Before, you could only get a SAVE exam (Sexual Assault Victim Examination) if you reported the sexual assault to law enforcement. (Now, a victim can get the exam without necessarily reporting the incident to police, and the evidence will be held for three months in case the victim decides to press charges.)
The law was changed because oftentimes women, after they've had time to think about it, they wish they'd had the exam done. In the immediate crisis, they don't want to think about having to go to court, having to face the assaulter across the courtroom. They just want it to go away. …
Something may come up down the road that she decides she does want to press charges. But if there's no evidence, it's too late. Also if somebody else is raped, (investigators) can compare the evidence.
The other thing it does do, is if they want an advocate there with them during the exam, they can call Sunrise and we have counselors on call 24/7, and if they indicate they want additional counseling, we can set them up.
Any other news from Sunrise?
There's a biggie. We were notified … that Sunrise was selected for the Governor's Peace at Home Award for our (abuse) prevention work.
We started in the high school and found out it was too late, that the kids were already involved in violent relationships. So we took it down to the middle school. Same problem. And we finally figured out fifth grade was the place that we could start, and there was little or no violent relationships. Kids are growing up a lot faster.
So we worked with fifth-graders and followed them to middle school. We started at San Antonio Elementary, which is a feeder school to Pasco Middle. Their focus was more on bullying because they're still not into major dating relationships. But there was a lot of talk about respectful relationships.

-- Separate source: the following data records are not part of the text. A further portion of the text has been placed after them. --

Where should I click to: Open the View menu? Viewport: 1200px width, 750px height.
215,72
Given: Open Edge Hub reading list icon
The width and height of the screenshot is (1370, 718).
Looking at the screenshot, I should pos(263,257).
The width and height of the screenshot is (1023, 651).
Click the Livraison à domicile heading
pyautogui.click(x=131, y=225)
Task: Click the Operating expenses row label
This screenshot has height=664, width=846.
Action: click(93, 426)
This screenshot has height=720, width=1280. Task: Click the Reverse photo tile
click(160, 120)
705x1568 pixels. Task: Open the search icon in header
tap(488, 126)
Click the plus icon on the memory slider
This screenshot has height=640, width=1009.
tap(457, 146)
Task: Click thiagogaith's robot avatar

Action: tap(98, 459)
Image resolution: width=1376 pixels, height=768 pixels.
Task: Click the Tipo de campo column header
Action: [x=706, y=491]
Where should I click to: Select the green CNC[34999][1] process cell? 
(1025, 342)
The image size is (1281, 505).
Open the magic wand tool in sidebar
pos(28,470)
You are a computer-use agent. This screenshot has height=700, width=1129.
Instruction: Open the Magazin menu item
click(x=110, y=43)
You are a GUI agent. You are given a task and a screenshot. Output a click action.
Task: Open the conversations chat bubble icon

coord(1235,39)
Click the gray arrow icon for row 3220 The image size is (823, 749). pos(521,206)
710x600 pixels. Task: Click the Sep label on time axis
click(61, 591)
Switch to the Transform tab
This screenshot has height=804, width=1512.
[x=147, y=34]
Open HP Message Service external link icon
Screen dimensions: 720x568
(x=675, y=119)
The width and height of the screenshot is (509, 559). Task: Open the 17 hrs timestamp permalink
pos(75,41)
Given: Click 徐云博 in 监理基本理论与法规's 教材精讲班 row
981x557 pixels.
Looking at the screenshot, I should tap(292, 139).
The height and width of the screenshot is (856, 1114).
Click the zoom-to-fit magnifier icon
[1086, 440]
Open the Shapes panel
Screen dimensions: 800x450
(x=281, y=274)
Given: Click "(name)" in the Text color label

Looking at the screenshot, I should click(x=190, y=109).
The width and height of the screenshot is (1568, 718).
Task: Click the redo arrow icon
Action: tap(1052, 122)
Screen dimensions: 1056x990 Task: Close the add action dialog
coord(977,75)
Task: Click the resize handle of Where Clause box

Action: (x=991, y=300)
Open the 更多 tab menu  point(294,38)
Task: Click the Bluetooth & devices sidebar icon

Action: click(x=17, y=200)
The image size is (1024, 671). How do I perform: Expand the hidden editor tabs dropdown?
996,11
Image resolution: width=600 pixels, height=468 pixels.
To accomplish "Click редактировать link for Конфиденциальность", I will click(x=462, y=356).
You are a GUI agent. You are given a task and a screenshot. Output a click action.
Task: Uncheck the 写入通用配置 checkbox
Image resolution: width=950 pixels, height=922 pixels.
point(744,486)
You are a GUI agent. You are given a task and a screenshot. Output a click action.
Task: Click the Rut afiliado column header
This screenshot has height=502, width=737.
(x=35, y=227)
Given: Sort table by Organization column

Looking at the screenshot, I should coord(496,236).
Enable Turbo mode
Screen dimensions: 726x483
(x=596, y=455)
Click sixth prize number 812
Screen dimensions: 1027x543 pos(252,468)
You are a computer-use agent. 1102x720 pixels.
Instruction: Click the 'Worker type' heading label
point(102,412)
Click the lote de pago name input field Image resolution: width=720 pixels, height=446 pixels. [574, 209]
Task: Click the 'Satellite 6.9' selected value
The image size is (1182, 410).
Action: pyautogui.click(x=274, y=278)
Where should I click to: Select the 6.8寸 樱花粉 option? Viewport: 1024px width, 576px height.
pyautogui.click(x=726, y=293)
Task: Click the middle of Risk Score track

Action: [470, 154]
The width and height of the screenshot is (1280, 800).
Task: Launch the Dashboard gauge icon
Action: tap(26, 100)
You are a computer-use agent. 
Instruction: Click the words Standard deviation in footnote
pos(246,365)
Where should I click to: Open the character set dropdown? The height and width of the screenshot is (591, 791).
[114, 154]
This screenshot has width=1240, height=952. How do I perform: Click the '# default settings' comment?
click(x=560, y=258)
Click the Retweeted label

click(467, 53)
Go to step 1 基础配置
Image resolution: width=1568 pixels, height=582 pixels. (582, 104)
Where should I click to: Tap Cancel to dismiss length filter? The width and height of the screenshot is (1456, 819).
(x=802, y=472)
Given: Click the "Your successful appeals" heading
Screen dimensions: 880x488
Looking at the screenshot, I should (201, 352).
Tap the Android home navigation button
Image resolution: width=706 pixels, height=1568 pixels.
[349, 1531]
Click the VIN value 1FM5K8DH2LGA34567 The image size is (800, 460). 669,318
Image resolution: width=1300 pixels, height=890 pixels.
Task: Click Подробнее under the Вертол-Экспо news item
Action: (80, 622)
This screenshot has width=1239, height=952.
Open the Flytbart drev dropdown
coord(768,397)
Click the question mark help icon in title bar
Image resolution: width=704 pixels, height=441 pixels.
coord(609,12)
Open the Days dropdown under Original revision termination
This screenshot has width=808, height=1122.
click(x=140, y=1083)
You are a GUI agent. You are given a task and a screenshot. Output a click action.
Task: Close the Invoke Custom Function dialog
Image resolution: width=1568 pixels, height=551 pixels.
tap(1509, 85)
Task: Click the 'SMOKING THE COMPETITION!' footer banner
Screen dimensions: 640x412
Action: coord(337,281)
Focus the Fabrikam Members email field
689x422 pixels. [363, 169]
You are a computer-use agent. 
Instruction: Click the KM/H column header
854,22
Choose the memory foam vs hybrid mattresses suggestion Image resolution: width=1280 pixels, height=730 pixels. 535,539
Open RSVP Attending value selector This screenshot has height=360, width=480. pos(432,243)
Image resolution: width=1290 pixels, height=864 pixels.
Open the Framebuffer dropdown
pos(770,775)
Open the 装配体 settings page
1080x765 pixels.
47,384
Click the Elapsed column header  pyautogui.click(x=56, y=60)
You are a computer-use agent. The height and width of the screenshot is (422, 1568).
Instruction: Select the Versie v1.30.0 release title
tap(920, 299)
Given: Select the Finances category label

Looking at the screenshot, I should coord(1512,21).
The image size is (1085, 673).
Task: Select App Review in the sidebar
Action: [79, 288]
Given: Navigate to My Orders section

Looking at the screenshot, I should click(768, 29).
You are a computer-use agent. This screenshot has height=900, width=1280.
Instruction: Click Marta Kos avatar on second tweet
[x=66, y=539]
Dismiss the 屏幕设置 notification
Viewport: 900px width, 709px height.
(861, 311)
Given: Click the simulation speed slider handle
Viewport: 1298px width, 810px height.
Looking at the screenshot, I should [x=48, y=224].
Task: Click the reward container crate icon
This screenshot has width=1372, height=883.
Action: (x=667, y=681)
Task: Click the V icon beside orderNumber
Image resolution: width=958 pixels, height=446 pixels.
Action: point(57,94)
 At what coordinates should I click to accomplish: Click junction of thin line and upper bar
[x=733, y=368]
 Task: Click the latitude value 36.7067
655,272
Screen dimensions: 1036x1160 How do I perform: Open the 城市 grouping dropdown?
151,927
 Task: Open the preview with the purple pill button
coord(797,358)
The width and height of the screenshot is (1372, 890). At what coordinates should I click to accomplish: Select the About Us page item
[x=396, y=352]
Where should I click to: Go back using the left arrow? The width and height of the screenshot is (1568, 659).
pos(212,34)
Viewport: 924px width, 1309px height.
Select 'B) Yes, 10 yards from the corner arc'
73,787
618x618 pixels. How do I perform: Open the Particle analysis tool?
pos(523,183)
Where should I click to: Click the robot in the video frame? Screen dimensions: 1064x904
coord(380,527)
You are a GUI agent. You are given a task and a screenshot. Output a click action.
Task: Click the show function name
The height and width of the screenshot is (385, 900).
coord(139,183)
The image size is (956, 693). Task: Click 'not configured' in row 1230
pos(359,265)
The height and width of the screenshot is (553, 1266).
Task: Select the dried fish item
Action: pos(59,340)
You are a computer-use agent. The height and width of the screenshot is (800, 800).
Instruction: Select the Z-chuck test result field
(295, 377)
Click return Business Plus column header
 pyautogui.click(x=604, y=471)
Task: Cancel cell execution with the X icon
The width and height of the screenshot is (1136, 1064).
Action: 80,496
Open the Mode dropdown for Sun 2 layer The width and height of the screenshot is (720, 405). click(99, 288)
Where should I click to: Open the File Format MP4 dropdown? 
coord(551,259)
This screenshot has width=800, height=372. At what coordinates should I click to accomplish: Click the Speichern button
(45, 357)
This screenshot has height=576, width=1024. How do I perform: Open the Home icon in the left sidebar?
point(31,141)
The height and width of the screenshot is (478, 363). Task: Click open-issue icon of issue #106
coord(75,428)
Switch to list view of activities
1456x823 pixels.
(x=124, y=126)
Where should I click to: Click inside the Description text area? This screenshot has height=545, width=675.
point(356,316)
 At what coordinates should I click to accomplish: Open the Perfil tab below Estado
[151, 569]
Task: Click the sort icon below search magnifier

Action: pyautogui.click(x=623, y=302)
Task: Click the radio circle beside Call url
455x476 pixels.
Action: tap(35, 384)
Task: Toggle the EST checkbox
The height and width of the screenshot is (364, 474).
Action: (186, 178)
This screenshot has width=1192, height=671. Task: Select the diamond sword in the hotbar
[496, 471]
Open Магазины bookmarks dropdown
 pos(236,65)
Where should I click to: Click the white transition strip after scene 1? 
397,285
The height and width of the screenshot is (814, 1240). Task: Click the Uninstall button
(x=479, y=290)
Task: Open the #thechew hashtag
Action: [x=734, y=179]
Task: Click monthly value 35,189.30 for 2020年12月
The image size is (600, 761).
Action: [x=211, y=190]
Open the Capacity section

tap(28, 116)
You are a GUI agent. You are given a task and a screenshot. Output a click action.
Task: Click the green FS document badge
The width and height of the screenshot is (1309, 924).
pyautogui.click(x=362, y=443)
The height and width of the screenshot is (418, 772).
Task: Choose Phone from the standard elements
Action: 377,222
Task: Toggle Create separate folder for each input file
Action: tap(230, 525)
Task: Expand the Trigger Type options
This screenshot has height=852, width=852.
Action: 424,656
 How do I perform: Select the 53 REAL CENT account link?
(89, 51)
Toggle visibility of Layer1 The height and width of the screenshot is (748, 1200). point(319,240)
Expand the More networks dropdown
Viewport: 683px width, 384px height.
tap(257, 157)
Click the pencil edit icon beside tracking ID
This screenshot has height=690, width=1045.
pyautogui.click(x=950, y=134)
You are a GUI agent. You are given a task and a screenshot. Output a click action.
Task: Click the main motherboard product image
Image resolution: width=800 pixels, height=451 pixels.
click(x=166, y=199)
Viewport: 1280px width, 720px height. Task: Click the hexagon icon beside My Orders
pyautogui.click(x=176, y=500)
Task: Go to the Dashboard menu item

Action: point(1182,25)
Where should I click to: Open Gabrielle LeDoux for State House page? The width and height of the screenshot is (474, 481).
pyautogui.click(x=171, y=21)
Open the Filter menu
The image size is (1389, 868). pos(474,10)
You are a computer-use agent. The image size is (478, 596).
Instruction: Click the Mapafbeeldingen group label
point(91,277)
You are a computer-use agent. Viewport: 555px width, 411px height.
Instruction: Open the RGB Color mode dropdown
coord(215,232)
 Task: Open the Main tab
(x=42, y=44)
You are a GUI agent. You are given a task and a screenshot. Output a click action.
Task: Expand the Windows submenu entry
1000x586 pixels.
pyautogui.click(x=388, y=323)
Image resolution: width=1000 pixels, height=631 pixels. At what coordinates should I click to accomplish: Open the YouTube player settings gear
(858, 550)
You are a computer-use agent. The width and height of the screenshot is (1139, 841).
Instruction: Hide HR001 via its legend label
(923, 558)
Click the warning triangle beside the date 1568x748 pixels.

It's the power and control, the big bully, he's got the power. He's going to threaten, intimidate, be abusive and that model is the same model as domestic violence. …
So the kids then decided that they wanted to continue, and we wanted to continue with them. We now have over 50 kids involved, and we're going back to San Antonio Elementary. Other schools would like to be involved but we don't have the staff. ...
It's a real plus for Pasco County. And it's not just about Sunrise — it's about our community that has done all this work over the years.